Day traders must use patience to improve performance.

Many day traders struggle with patience, leading to unnecessary losses, increased psychological pressure, and wasted emotional energy. Day traders should wait until the setup is fully formed and the trade is activated before entering a position. If you find yourself entering trades too early, you need to adjust your strategy criteria so that you see more price bars before activating the trade.

Patience Affects Timing

Financial loss from buying before a price drop and selling before a price rise due to frustration or impatience is a terrible feeling. When this situation arises, traders often believe their timing is off or that they are out of sync with the market. While that may be true, a better outlook is simply a lack of patience.

How to Improve Patience and Timing

Most traders have a strategy they follow that tells them when and where to enter a trade. This strategy, if executed correctly, should lead to profit; otherwise, there’s no point in using it. However, traders face a problem: when watching a fast-moving chart in real time, the mind is tricked into thinking you must enter a trade before the setup is fully formed. You don’t want to miss a trade, so you enter the trade a little early and usually end up with a loss.

Wait until the setup is fully formed and the trade is activated. Activation should be a precise event that tells you when to act. Be prepared to miss a trade. Only take trades that give you a complete setup and activate your trade. No trades should occur unless they are activated by the market.

If you are following your strategy and still entering trades a little early, brainstorm what you can do differently. For example, if the price is trending upwards and starts to drop, consider waiting until the drop stops before looking to enter. Once the price starts moving sideways (during the drop), try to observe small signals indicating that the price may be starting to rise again.

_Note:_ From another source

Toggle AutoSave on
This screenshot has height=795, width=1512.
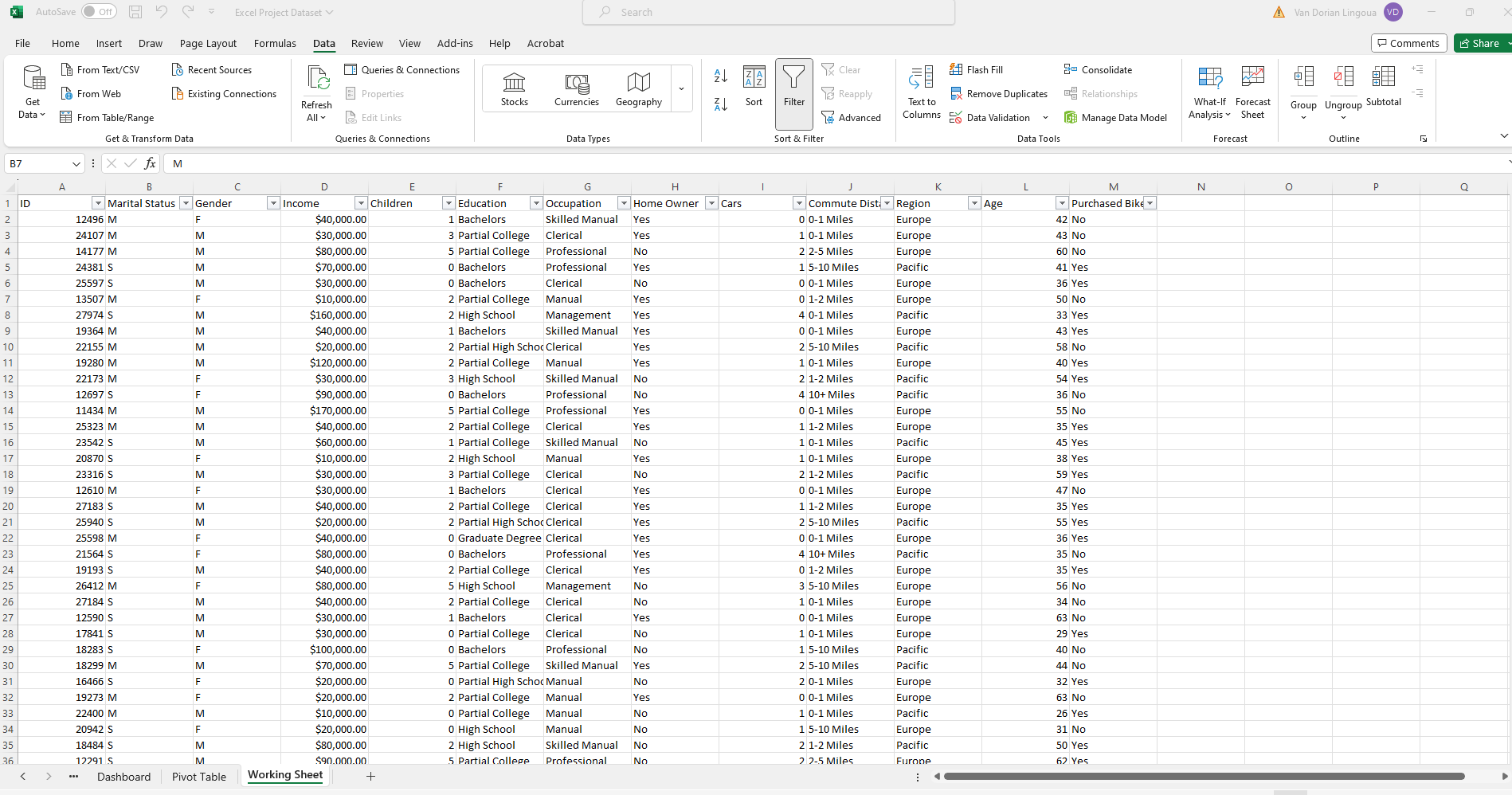(99, 12)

If the sideways movement (consolidation) persists for several bars, monitoring the price to move above the highest price of the consolidation may help activate your trade. If the price is oscillating during the drop, try observing slightly higher peaks and higher lows in those small price movements within the drop.

Also, notice small movements that give clues that buying pressure may be increasing again. If the price tends to move in the opposite direction before moving in the direction you expect, wait for that deceptive movement to occur and then take action.

Be Prepared to Wait

Until you obtain several clues indicating that it’s time to enter the trade, don’t trade. You don’t need to catch every big price movement to be profitable. Be patient; the market often takes longer to move than we expect. If you miss a movement, you’ve missed it.

By waiting for the right setup and activating the trade, you will begin to capture more of those price movements you expect, and you won’t waste your money on losing trades resulting from impatience. To learn more about the risks of day trading, visit the FINRA website.

Adjust Your Criteria

If you are still entering trades too early, adjust your strategy criteria so that you see more price bars (tick bars, minute bars, five-minute bars, etc.). This forces you to be more patient, keeping you away from some of those losing trades that arise from impatience and getting you into more profitable trades. As a bonus, you will have less stress and frustration in your trading.